# Aufgabenstellung
Zitiere aus dem Forumsthread zum Laptop für Hearthstone den Abschnitt von „Die Acers sind“ bis einschließlich „haudegen16 (13. Dezember 2016)“ wortgetreu.

# Auszug aus Forumsthread
<<<<

# Laptop für hearthstone



## ajaaa (13. Dezember 2016)

*Laptop für hearthstone*

Liebe community
Ich bin zur Zeit auf der Suche nach einem Notebook mit folgenden Eckdaten:

i5 prozessor
8gb ram
Full hd display
Ssd festplatte 

Überwiegend genutzt soll das Notebook für Hearthstone und den Office Bereich werden.
Wichtig ist mir das besagte Spiel, aber auch etwas ältere Spiele, (evtl auch lol)flüssig läuft.
Der Laptop soll nur Zuhause genutzt werden, also nicht für unterwegs.
Wichtig hierbei ist mir dennoch eine gute Qualität.
Budget maximal 6-700 €, lieber wären mir 4-500€ wenn etwas mit meinen Anforderungen in dem budget machbar ist


----------



## amdahl (13. Dezember 2016)

*AW: Laptop für hearthstone*

17": Acer Aspire E5-774G-54PG Preisvergleich | Geizhals Deutschland
15": Acer Aspire E15 E5-575-57NR Preisvergleich | Geizhals Deutschland

Die Acers sind nicht so überragend in Sachen Verarbeitungsqualität, aber für einen Laptop der hauptsächlich daheim auf dem Schreibtisch genutzt wird reicht es vollkommen.
Die integrierte Iris 550 GPU reicht auch um das eine oder andere ältere Game darzustellen, für LoL auf jeden Fall.


----------



## haudegen16 (13. Dezember 2016)

*AW: Laptop für hearthstone*

PL aktuell am besten (finde ich)
MEDION ERAZER P6661 MD99844 Notebook bei notebooksbilliger.de
Aber Hearthstone läuft selbst auf nem billig Smartphone / Tablet ^^
Und Lol läuft auch auf ner Intel HD3000 also große Anforderungen hat das nicht unbedingt
Die beiden Acer sind von der Ausstattung her nicht schlecht aber bestimmt Single Channel Ram, worunter die IGPU meist drunter leidet (zumindest bei AMD ist stark so - wies bei Intel ist und wie stark, weiß ich nicht)

>>>>

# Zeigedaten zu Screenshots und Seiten
<<<<

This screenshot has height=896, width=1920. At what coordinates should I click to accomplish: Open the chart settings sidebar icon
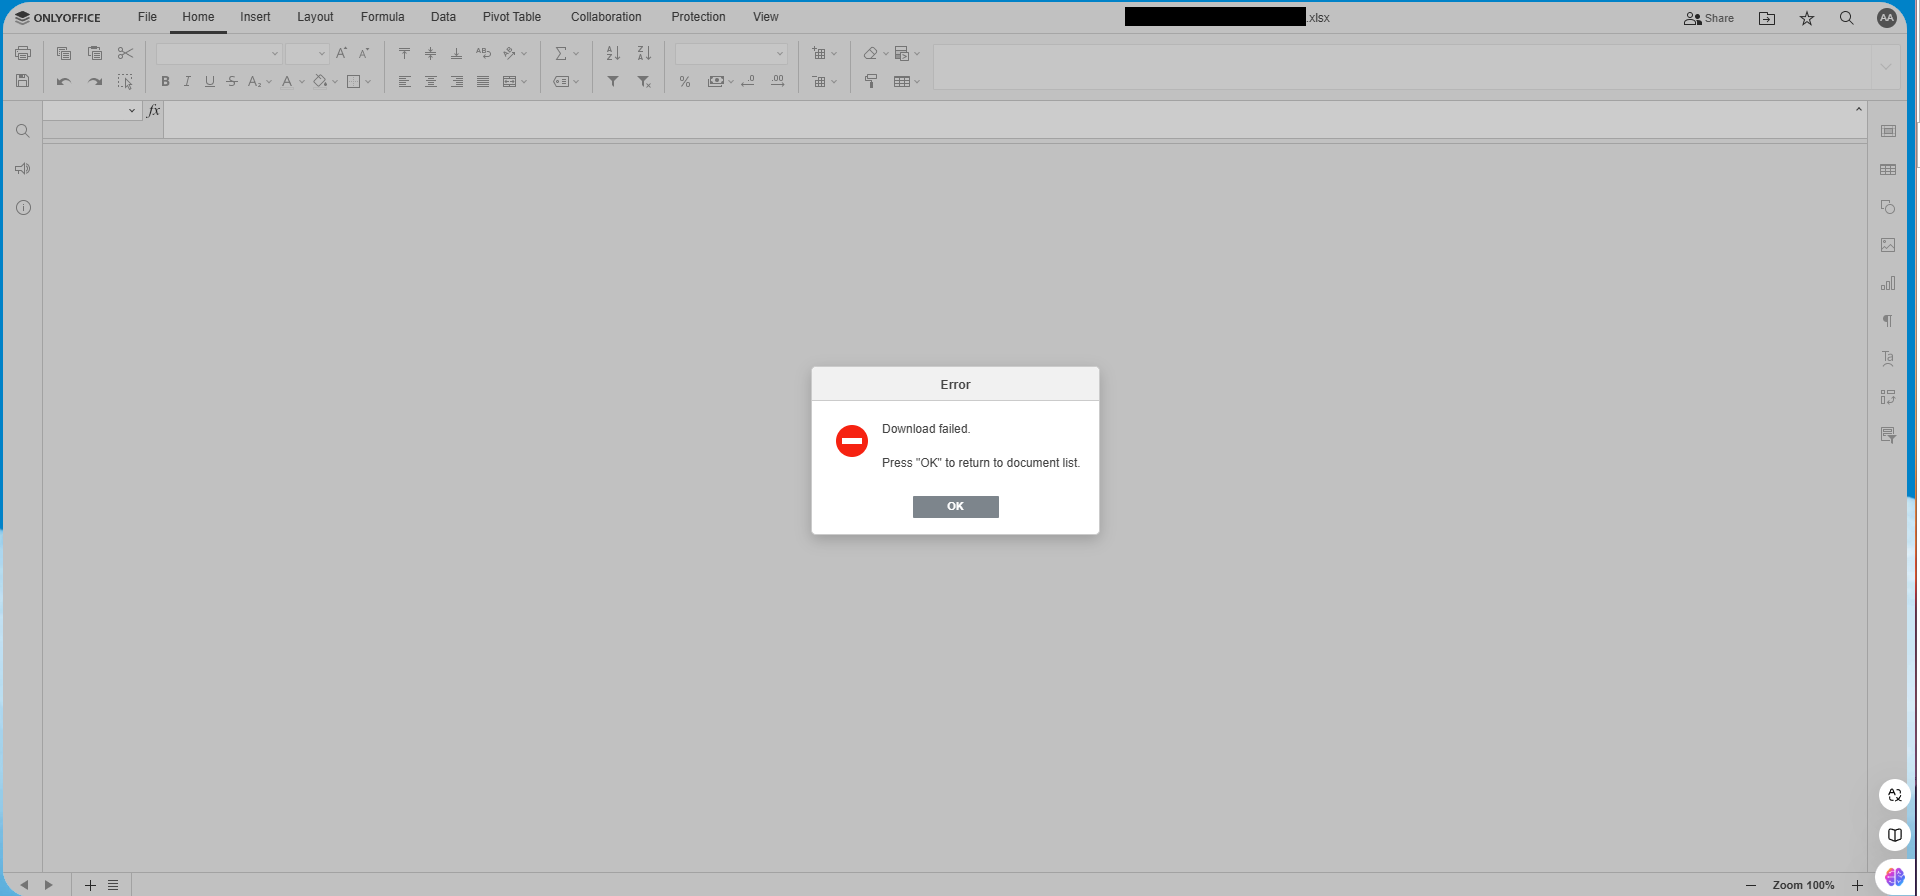1888,284
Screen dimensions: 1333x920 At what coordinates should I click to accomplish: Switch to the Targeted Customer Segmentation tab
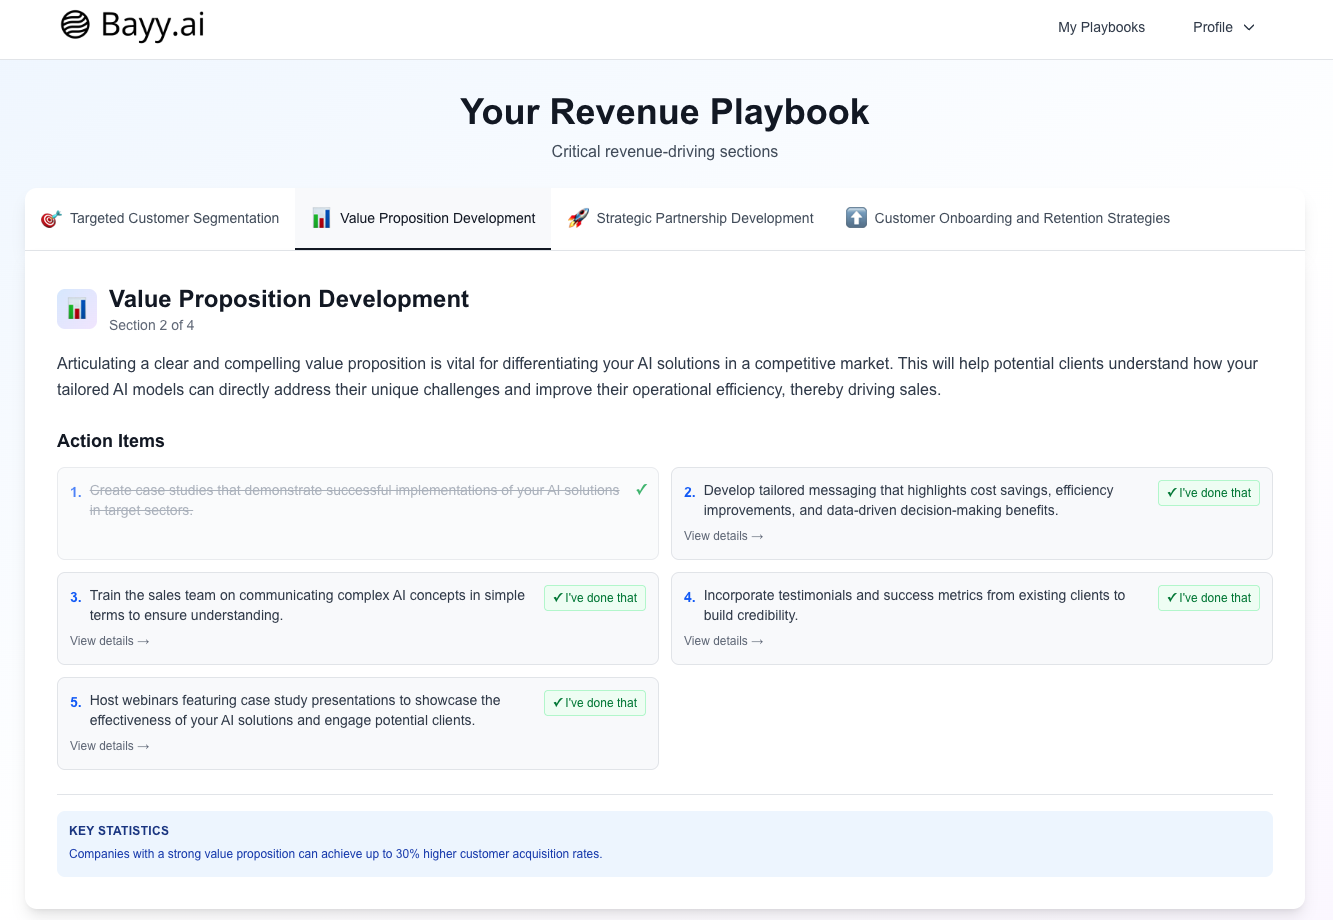point(174,217)
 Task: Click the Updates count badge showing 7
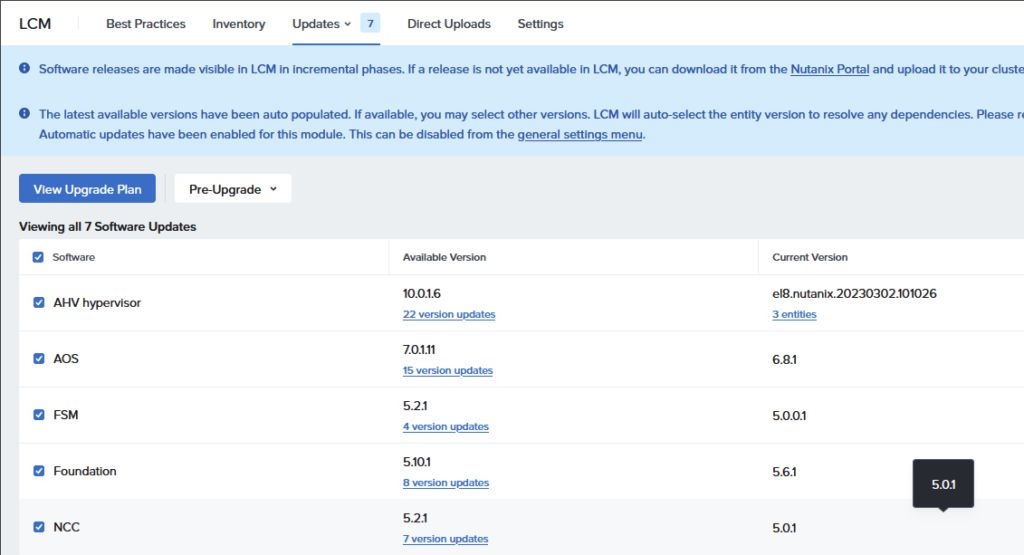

>>>>

# Antwort zur Aufgabe
Die Acers sind nicht so überragend in Sachen Verarbeitungsqualität, aber für einen Laptop der hauptsächlich daheim auf dem Schreibtisch genutzt wird reicht es vollkommen.
Die integrierte Iris 550 GPU reicht auch um das eine oder andere ältere Game darzustellen, für LoL auf jeden Fall.


----------



## haudegen16 (13. Dezember 2016)